[Date Prev][Date Next][Thread Prev][Thread Next][Date Index][Thread Index]
What I learned from building Dylan/Thomas
I've been maintaining an unintentional "radio silence" for the last
several weeks while working with Ron Weiss and Matt Birkholz to build
the Thomas system. Now that I'm out of that hole, I'd like to update
others on some of what I learned in the process and respond to a few
of the questions raised earlier on these mailing lists.
I. Despite all of the hairy stuff involving keywords, specializers,
multiple inheritance and the rest of it, the generic dispatch system
of Dylan (maybe also CLOS?) was remarkably simple to build and
understand. The key procedure is in the file generic.scm, and is
simplified here (I removed support for multiple values, error
checking, and renamed some functions for clarity):
(define (generic-dispatch original-args generic-function)
(let ((applicable-methods
(sorted-applicable-methods
(generic-function.methods generic-function)
original-args)))
(let next-method-loop ((remaining-methods applicable-methods)

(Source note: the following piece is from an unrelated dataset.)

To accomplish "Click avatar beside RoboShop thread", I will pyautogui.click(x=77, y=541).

(current-args original-args))
(apply (car remaining-methods)
(if (null? (cdr remaining-methods))
#F
(lambda (next-method . these-args)
(next-method-loop (cdr remaining-methods)
(if (null? these-args)
current-args
these-args))))
current-args))))
This requires one non-trivial support routine:
sorted-applicable-methods finds the applicable methods and sorts
them from most- to least-specific. We used a topological sort of
all of the classes in the system. This is used to provide an
ordering of the classes for comparing with individual arguments to
the method, which seems logical enough:
(define (match-specializer? object specializer)
;; Computes a distance value from the object to the specializer.

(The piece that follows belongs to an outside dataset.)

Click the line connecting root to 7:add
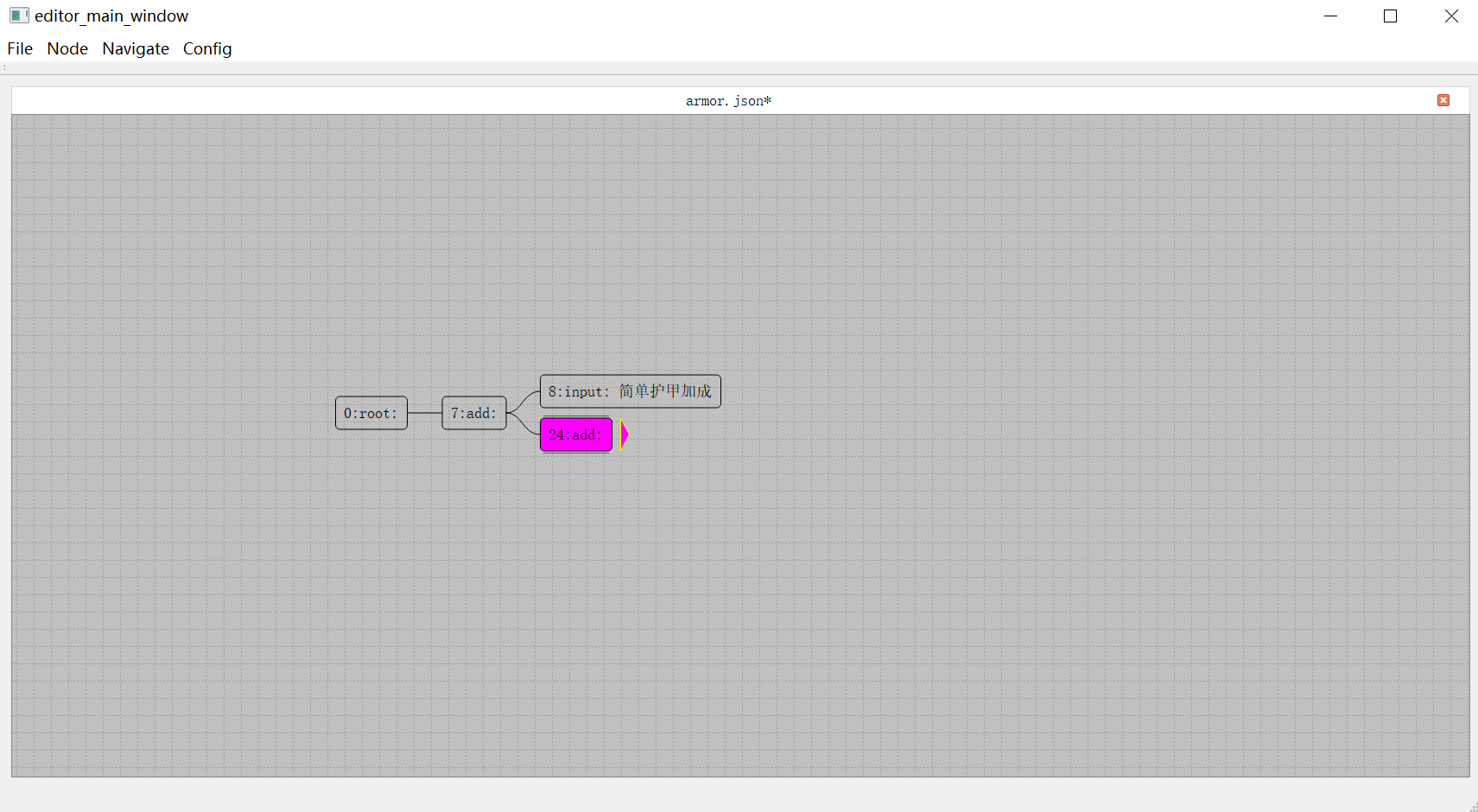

;; This distance is either
;; #F -- doesn't match the specializer
;; 0 -- the specializer is a singleton for exactly this object
;; <n> -- ordering of the class representing this specializer in
;; the ordering of all classes (always >= 1)
(if (singleton? specializer)
(if (eq? object (singleton.object specializer)) 0 #F)

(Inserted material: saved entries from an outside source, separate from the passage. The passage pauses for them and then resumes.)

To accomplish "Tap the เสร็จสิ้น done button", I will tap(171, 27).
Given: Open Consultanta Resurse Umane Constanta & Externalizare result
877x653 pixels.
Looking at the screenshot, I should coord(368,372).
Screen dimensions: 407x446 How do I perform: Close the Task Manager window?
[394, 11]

(if (subclass? (get-type object) specializer)
(class.generality specializer)
#F)))
We then used lexicographic ordering to break ties for multiple
argument dispatch, which is specified in Dylan but seems basically
arbitrary. This latter is a place where I'd expect a Scheme
system to say "unspecified".
I won't reproduce the intervening code, but if you look for a while
you'll see that sorted-applicable-methods requires two things:
a) A way, given a method under consideration, to find the
specializers that restrict the types of arguments to which it can
be applied. In response to one of the questions on the Scheme
list, this is where the need for WEAK-CONS arises. Since methods
are first-class in Dylan (Dylan/method <=> Scheme/lambda) and can
be attached at any time to a generic function, it is necessary at
runtime to be able to locate the specializers for a method. This
requires building a data structure (an a-list or hash table, for
example) that uses methods as keys to locate their specializers.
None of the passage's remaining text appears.